E quais as demandas do desenvolvimento hoje? Ou, dito de outra forma, como a estrutura elétrica brasileira deve avançar para ser uma ferramenta para o alcance dos nossos objetivos coletivos?
O desenvolvimento que devemos querer para o Brasil hoje é inclusivo e sustentável, o que significa dizer que a mitigação da degradação ambiental e as desigualdades sociais devem ser o centro do debate, e que a coordenação estatal em prol do desenvolvimento, que outrora teve a industrialização como mote principal, agora deve ter nesses dois aspectos seu maior foco.
O sequestro da Eletrobrás
Em 2022, a Eletrobrás foi privatizada por meio de um processo de capitalização, que consiste na venda de novas ações na bolsa de valores, reduzindo a participação acionária do governo federal de 63% para 42%. Para além dos argumentos contrários à privatização de uma estatal lucrativa e estratégica, o processo em si foi alvo de muitas críticas, pois ocorreu sem a apresentação de uma avaliação de valor da empresa que pudesse embasar a negociação, além da proposta não ter passado por nenhuma comissão permanente e não ter sido devidamente debatida em âmbito público.
Durante o processo, foram criadas duas regras que acabam com a influência do governo sobre a empresa. A primeira limita o poder de voto dos acionistas, na medida em que o voto deixa de ser proporcional ao percentual de ações que o agente possui. Assim, mesmo tendo 42% das ações, o governo tem apenas 10% dos votos. Desse modo, a Eletrobrás não pode mais ser utilizada como uma ferramenta para uma transição energética justa, equitativa e estratégica, e cumprir seu enorme potencial de contribuir para a superação da pobreza no Brasil.
A segunda regra estabelece que se um acionista quiser obter mais de 50% do capital, ele terá que ofertar ações a um valor 200% maior que o valor de mercado aos demais acionistas. Desse modo, se o governo quiser reverter a privatização via compra de ações, a Comissão Nacional de Energia calcula um gasto de R$ 161 bilhões, enquanto sem a cláusula a reestatização custaria cerca de R$ 5 bilhões.
Impactos da privatização
Também não foi apresentado nenhum estudo de impacto tarifário durante o processo. Se há uma agência reguladora no setor, a Aneel deveria cumprir com o papel de avaliar um movimento dessa magnitude que afetará diretamente a vida de toda a população brasileira. Diante de todas essas irregularidades, em fevereiro de 2023, o presidente Lula solicitou à Advocacia-Geral da União a revisão das regras de privatização da Eletrobrás.

_ _ _

Solicitações –
**A.** Liste, sem repetições, todos os percentuais citados no texto sobre a privatização da Eletrobrás.
**B.** No texto sobre a privatização da Eletrobrás, reproduza tudo o que vai de "A segunda regra" até "privatização da Eletrobrás.", renomeando "Aneel" para "Agência Nacional de Energia Elétrica".

(Trecho de um arquivo de dados)
_ _ _

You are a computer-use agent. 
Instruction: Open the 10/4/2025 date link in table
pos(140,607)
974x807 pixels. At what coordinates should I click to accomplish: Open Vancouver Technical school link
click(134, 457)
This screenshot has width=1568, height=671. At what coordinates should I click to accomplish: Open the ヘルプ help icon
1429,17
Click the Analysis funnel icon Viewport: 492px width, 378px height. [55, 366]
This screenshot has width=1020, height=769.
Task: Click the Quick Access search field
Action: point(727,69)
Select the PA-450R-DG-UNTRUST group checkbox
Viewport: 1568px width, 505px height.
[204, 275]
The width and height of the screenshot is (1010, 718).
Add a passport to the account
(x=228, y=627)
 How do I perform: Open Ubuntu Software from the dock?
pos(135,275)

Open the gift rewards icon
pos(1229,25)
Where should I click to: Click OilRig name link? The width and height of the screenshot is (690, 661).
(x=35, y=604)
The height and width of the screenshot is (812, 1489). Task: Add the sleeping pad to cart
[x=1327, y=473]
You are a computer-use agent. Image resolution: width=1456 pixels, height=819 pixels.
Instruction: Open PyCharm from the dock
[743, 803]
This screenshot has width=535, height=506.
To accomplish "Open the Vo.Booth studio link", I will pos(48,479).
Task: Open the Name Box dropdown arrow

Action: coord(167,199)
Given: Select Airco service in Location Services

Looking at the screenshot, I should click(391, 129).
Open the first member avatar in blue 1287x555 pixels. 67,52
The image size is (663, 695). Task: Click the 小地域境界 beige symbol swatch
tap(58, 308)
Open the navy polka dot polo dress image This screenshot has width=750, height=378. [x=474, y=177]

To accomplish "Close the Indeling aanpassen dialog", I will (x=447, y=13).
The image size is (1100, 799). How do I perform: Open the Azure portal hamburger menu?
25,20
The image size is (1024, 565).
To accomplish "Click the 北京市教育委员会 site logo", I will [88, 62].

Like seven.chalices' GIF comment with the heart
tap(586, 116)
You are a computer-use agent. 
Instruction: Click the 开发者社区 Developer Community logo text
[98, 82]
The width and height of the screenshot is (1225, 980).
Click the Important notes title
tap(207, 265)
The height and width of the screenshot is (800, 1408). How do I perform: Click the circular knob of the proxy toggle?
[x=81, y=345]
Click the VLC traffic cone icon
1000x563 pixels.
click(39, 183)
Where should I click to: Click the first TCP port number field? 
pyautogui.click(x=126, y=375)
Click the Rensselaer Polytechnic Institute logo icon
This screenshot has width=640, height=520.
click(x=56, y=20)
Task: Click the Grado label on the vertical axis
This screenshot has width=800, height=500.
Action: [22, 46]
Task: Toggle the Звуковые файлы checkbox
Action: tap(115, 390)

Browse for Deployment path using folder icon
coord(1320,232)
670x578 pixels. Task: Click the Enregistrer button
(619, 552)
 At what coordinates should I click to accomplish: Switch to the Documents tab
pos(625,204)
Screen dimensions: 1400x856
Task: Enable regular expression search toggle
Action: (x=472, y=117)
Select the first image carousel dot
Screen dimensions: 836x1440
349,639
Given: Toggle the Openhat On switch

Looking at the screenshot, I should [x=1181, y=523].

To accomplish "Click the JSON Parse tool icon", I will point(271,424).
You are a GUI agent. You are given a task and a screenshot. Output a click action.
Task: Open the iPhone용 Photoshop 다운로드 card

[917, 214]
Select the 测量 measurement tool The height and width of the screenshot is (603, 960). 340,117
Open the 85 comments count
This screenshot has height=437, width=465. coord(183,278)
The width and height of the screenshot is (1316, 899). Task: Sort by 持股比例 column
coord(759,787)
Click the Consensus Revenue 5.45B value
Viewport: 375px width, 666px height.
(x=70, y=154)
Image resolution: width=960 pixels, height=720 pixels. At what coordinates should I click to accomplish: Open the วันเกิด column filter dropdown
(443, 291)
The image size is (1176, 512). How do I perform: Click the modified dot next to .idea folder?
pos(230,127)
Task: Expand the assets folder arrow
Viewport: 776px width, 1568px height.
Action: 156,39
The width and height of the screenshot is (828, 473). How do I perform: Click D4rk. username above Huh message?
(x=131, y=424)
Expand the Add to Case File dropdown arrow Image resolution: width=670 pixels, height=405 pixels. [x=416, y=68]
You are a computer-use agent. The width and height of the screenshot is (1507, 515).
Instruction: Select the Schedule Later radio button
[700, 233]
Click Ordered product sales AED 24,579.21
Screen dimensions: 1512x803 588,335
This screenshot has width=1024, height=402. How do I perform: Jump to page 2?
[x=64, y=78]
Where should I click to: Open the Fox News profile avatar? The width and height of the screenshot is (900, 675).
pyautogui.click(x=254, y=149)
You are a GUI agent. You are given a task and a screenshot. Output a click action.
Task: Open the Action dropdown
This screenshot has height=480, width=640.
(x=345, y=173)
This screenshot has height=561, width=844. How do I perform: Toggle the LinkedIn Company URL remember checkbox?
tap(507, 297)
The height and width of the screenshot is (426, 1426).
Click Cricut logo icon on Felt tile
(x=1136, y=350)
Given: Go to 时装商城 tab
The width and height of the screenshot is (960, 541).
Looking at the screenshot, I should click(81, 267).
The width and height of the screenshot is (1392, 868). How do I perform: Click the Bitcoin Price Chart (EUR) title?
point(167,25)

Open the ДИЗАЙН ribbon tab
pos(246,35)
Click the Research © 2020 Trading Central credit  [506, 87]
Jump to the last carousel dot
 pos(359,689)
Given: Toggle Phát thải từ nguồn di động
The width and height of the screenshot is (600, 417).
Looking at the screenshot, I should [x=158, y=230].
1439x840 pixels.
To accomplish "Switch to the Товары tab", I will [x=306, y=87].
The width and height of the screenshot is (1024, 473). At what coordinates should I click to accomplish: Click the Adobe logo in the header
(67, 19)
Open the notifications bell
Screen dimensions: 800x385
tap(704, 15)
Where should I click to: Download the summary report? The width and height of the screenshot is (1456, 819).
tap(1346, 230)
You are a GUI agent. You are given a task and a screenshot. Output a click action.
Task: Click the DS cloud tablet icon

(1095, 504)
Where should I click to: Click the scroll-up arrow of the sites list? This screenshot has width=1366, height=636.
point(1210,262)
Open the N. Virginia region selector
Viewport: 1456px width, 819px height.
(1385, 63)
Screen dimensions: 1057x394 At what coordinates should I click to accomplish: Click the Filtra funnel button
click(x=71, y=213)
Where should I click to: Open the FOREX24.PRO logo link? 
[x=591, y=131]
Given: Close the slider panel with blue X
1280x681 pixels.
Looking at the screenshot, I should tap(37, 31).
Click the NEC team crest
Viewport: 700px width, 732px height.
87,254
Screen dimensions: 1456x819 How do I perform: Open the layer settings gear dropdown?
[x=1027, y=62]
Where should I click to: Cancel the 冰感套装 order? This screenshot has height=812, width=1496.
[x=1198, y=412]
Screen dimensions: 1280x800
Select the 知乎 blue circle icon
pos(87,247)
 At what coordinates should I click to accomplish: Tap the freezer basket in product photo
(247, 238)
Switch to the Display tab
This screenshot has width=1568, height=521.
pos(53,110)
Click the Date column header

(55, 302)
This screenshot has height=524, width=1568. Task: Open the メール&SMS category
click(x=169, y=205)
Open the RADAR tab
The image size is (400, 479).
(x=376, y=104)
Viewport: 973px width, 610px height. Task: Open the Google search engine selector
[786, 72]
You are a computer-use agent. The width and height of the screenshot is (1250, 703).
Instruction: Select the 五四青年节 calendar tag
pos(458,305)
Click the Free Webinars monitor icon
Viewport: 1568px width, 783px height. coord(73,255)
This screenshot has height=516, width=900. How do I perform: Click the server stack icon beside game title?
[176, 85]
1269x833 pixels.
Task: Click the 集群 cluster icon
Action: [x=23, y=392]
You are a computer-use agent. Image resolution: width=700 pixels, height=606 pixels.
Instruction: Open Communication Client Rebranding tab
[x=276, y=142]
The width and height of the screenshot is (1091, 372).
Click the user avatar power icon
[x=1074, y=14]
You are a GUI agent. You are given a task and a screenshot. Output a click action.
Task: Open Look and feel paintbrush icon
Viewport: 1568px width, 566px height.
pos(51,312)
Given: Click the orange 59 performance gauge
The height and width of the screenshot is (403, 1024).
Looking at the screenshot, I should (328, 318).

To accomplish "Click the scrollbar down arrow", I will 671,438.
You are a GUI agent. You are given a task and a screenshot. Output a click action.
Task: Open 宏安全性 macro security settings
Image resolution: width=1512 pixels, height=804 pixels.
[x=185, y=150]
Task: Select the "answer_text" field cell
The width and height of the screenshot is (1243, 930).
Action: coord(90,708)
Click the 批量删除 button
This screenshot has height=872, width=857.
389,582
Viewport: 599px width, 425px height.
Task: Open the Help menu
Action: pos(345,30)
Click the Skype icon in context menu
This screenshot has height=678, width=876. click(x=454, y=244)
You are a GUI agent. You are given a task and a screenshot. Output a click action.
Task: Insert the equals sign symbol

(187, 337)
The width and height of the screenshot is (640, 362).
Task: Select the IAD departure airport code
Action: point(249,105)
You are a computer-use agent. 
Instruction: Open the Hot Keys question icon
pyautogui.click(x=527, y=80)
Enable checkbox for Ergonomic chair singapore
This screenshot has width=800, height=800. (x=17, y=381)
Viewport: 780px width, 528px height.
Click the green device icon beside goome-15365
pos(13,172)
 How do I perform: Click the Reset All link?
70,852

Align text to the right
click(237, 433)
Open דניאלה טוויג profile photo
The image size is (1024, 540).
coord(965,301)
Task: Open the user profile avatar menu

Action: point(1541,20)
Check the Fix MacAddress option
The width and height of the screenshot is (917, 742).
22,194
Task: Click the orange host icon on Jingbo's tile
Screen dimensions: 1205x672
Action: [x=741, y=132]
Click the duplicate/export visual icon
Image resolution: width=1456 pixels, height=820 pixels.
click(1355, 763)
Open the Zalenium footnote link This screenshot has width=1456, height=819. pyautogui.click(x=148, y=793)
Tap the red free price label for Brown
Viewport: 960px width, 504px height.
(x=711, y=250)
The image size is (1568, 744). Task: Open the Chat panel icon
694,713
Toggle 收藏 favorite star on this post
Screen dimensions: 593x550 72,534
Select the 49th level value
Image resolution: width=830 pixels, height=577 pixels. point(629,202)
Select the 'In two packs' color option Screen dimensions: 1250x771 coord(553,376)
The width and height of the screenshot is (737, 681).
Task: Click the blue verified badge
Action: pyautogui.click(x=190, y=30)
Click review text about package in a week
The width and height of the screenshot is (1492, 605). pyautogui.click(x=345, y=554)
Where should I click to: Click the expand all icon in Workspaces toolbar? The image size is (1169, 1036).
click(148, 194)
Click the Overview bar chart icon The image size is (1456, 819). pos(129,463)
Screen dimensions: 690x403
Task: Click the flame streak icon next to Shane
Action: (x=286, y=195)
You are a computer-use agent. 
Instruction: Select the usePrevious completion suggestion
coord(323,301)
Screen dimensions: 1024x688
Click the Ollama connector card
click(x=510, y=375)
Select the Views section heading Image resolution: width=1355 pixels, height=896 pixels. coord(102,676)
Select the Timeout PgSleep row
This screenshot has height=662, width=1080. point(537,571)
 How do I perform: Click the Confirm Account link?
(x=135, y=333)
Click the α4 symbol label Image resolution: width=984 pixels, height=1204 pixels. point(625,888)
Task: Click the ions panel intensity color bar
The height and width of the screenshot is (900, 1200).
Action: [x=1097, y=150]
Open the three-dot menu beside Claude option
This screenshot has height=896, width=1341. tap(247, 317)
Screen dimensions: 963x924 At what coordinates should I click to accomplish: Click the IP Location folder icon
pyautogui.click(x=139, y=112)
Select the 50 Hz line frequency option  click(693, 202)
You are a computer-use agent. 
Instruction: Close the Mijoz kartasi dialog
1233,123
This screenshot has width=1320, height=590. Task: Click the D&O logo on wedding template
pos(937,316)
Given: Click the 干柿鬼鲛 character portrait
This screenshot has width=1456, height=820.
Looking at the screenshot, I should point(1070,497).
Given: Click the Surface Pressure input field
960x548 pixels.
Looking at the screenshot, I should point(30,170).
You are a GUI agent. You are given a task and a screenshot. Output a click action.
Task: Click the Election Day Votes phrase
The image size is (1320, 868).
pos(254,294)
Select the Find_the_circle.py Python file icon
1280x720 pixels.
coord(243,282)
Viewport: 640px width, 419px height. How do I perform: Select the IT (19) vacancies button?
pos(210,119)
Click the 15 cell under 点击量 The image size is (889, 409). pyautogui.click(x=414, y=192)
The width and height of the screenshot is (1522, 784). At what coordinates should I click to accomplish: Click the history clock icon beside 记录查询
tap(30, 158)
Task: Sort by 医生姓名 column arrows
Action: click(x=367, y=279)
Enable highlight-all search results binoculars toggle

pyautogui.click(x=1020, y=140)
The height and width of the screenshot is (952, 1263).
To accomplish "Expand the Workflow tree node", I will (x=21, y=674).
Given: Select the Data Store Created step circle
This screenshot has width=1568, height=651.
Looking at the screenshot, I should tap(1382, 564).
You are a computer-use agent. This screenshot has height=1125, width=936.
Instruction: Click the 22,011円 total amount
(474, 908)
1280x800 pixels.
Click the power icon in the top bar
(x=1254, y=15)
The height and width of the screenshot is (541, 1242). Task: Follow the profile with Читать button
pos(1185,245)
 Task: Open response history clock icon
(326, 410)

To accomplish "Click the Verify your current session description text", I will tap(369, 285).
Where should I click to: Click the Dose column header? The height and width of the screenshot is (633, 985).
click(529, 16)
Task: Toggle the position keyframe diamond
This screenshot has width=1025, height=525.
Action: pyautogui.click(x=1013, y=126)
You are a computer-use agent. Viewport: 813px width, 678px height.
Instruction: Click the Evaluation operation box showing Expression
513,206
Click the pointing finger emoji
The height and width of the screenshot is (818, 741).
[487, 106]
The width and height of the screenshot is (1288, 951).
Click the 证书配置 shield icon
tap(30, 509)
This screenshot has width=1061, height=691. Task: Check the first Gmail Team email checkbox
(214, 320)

_ _ _

Respostas corretas –
**A.** 63%, 42%, 10%, 50%, 200%

**B.**
A segunda regra estabelece que se um acionista quiser obter mais de 50% do capital, ele terá que ofertar ações a um valor 200% maior que o valor de mercado aos demais acionistas. Desse modo, se o governo quiser reverter a privatização via compra de ações, a Comissão Nacional de Energia calcula um gasto de R$ 161 bilhões, enquanto sem a cláusula a reestatização custaria cerca de R$ 5 bilhões.
Impactos da privatização
Também não foi apresentado nenhum estudo de impacto tarifário durante o processo. Se há uma agência reguladora no setor, a Agência Nacional de Energia Elétrica deveria cumprir com o papel de avaliar um movimento dessa magnitude que afetará diretamente a vida de toda a população brasileira. Diante de todas essas irregularidades, em fevereiro de 2023, o presidente Lula solicitou à Advocacia-Geral da União a revisão das regras de privatização da Eletrobrás.